If you are confused about the input and output shape of LSTM, check out
I/O Shape.
I am brand new to Deep-Learning so I'm reading though Deep Learning with Keras by Antonio Gulli and learning a lot. I want to start using some of the concepts. I want to try and implement a neural network with a 1-dimensional convolutional layer that feeds into a bidirectional recurrent layer (like the paper below). All the tutorials or code snippets I've encountered do not implement anything remotely similar to this (e.g. image recognition) or use an older version of keras with different functions and usage.
What I'm trying to do is a variation of this paper:
(1) convert DNA sequences to one-hot encoding vectors; ✓
(2) use a 1 dimensional convolutional neural network; ✓
(3) with max pooling; ✓
(4) send the output to a bidirectional RNN; ⓧ
(5) classify the input;
I cannot figure out how to get the shapes to match up on the Bidirectional RNN. I can't even get an ordinary RNN to work at this stage.

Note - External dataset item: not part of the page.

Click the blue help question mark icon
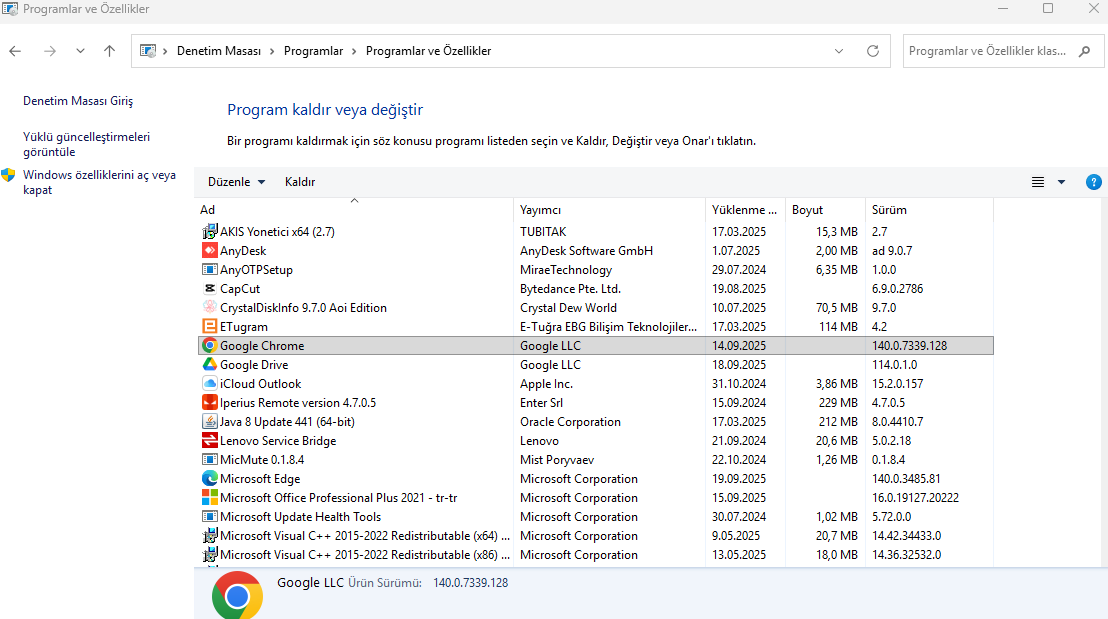 pos(1093,182)
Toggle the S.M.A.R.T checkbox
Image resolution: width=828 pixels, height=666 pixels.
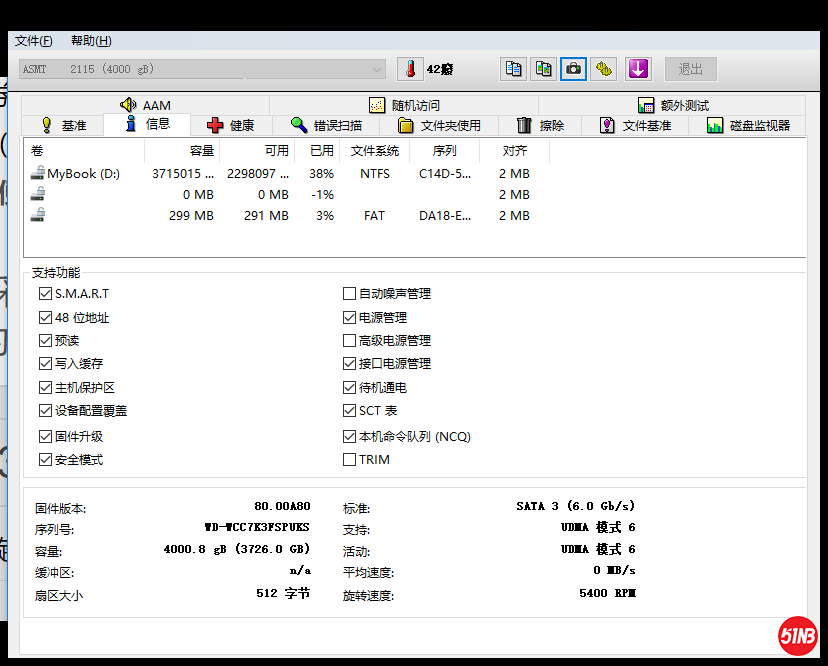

How can I restructure the incoming layers to work with a Bidirectional RNN?
Note:
The original code came from https://github.com/uci-cbcl/DanQ/blob/master/DanQ_train.py but I simplified the output layer to just do binary classification. This processed was described (kind of) in https://github.com/fchollet/keras/issues/3322 but I cannot get it to work with the updated keras. The original code (and the 2nd link) work on a very large dataset so I am generating some fake data to illustrate the concept. They are also using an older version of keras where key functionality changes have been made since then.
# Imports
import tensorflow as tf
import numpy as np
from tensorflow.python.keras._impl.keras.layers.core import *
from tensorflow.python.keras._impl.keras.layers import Conv1D, MaxPooling1D, SimpleRNN, Bidirectional, Input
from tensorflow.python.keras._impl.keras.models import Model, Sequential
# Set up TensorFlow backend
K = tf.keras.backend
K.set_session(tf.Session())
np.random.seed(0) # For keras?
# Constants
NUMBER_OF_POSITIONS = 40
NUMBER_OF_CLASSES = 2
NUMBER_OF_SAMPLES_IN_EACH_CLASS = 25
# Generate sequences
https://pastebin.com/GvfLQte2
# Build model
# ===========
# Input Layer
input_layer = Input(shape=(NUMBER_OF_POSITIONS,4))
# Hidden Layers
y = Conv1D(100, 10, strides=1, activation="relu", )(input_layer)
y = MaxPooling1D(pool_size=5, strides=5)(y)
y = Flatten()(y)
y = Bidirectional(SimpleRNN(100, return_sequences = True, activation="tanh", ))(y)
y = Flatten()(y)
y = Dense(100, activation='relu')(y)
# Output layer
output_layer = Dense(NUMBER_OF_CLASSES, activation="softmax")(y)
model = Model(input_layer, output_layer)
model.compile(optimizer="adam", loss="categorical_crossentropy", )
model.summary()
# ~/anaconda/lib/python3.6/site-packages/tensorflow/python/keras/_impl/keras/layers/recurrent.py in build(self, input_shape)
# 1049 input_shape = tensor_shape.TensorShape(input_shape).as_list()
# 1050 batch_size = input_shape[0] if self.stateful else None
# -> 1051 self.input_dim = input_shape[2]
# 1052 self.input_spec[0] = InputSpec(shape=(batch_size, None, self.input_dim))
# 1053
# IndexError: list index out of range
You don't need to restructure anything at all to get the output of a Conv1D layer into an LSTM layer.
So, the problem is simply the presence of the Flatten layer, which destroys the shape.
These are the shapes used by Conv1D and LSTM:
Conv1D: (batch, length, channels)
LSTM: (batch, timeSteps, features)
Length is the same as timeSteps, and channels is the same as features.
Using the Bidirectional wrapper won't change a thing either. It will only duplicate your output features.
Classifying.
If you're going to classify the entire sequence as a whole, your last LSTM must use return_sequences=False. (Or you may use some flatten + dense instead after)
If you're going to classify each step of the sequence, all your LSTMs should have return_sequences=True. You should not flatten the data after them.